Finanzamt / Betriebsprüfung / Verfahrensrecht
Höhe der Nachzahlungszinsen seit 2015 nicht mehr verfassungsgemäß
Die Zinsen für Steuernachzahlungen betragen für jeden Monat 0,5%. Allein bei der steuerlichen Betriebsprüfung vereinnahmte der Fiskus im Bereich der Zinsen in den letzten Jahren mehr als 2 Mrd. Euro. Mit seinem Urteil vom 9.11.2017 (III R 10/16) hatte der BFH für einen Zinsbescheid aus dem Jahr 2013 entschieden, dass die Höhe der Nachforderungszinsen (§§ 233a, 238 Abs. 1 AO) weder gegen das Grundgesetz noch gegen das Übermaßverbot verstößt.

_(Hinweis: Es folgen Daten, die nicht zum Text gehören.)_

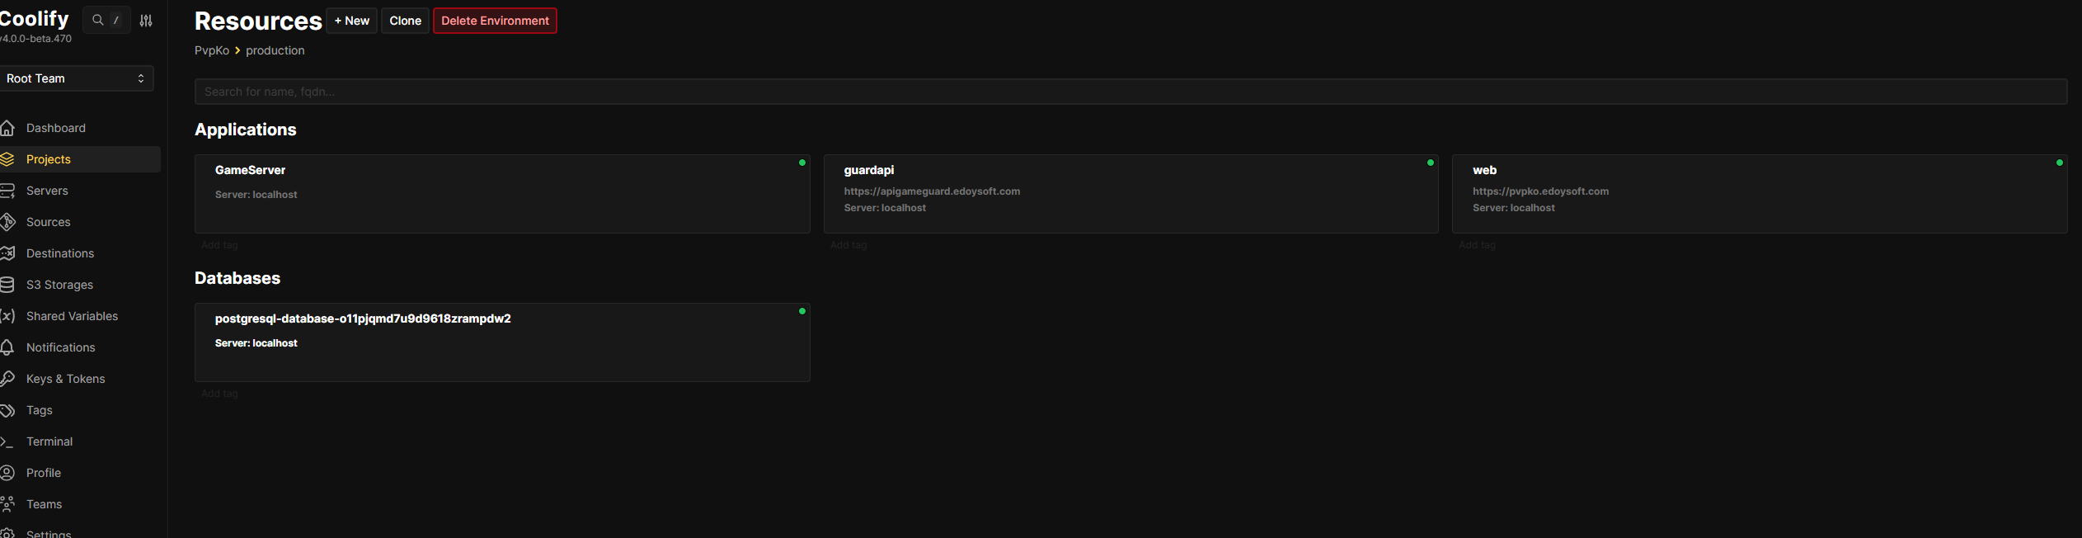2082x538 pixels.
Task: Click the Notifications bell icon
Action: coord(7,347)
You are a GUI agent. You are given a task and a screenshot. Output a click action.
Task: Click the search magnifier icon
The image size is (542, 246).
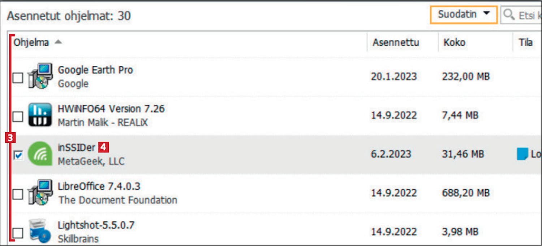click(509, 15)
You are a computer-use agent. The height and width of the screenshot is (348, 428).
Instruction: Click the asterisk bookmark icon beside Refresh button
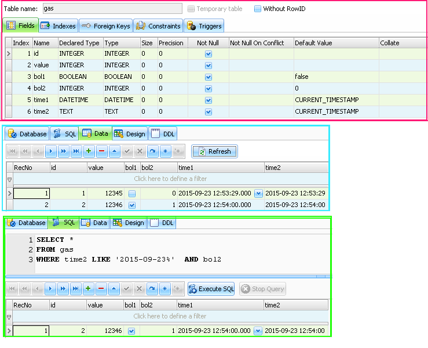pos(165,151)
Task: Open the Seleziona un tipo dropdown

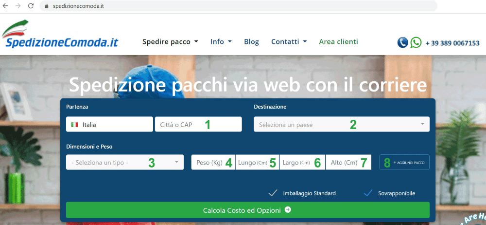Action: click(125, 162)
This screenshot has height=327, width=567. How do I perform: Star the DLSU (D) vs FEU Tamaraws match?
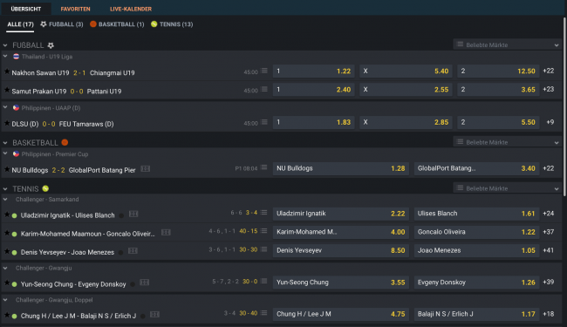(6, 123)
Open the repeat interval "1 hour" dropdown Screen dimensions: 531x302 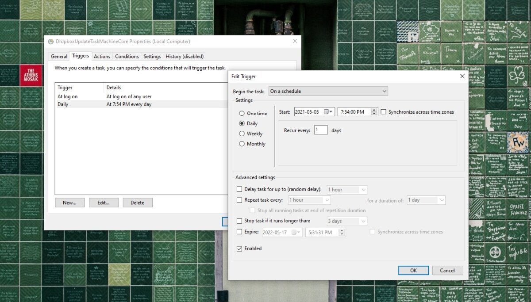327,200
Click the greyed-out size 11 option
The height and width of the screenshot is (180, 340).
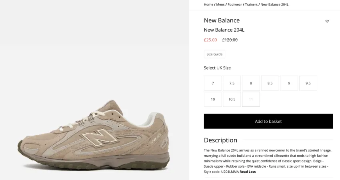251,99
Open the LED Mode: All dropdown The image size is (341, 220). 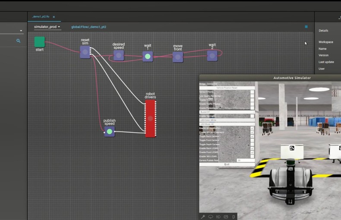(x=227, y=124)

Nunmehr kommt die Kehrtwende! Für Verzinsungszeiträume ab dem Jahr 2015 zweifelt der BFH an der Verfassungsmäßigkeit von Nachzahlungszinsen (Beschluss vom 25.4.2018, IX B 21/18). Konsequenz ist, dass der BFH die Aussetzung der Vollziehung gewährt hat.
Praxis-Beispiel:
Das Finanzamt setzte die von den Antragstellern für das Jahr 2009 zu entrichtende Einkommensteuer zunächst auf 159.139 € fest. Im Anschluss an eine Außenprüfung änderte das Finanzamt am 11.11.2017 die Einkommensteuerfestsetzung auf 2.143.939 €. Nachzuzahlen war eine Steuer von 1.984.800 €. Das Finanzamt verlangte zudem in dem mit der Steuerfestsetzung verbundenen Zinsbescheid für den Zeitraum vom 1.4.2015 bis 16.11.2017 Nachzahlungszinsen in Höhe von 240.831 €. Die Antragsteller begehren die Aussetzung der Vollziehung hinsichtlich des Zinsbescheids, da die Höhe der Zinsen von 0,5% für jeden Monat verfassungswidrig sei. Der BFH hat dem Antrag stattgegeben und die Vollziehung des Zinsbescheids in vollem Umfang ausgesetzt.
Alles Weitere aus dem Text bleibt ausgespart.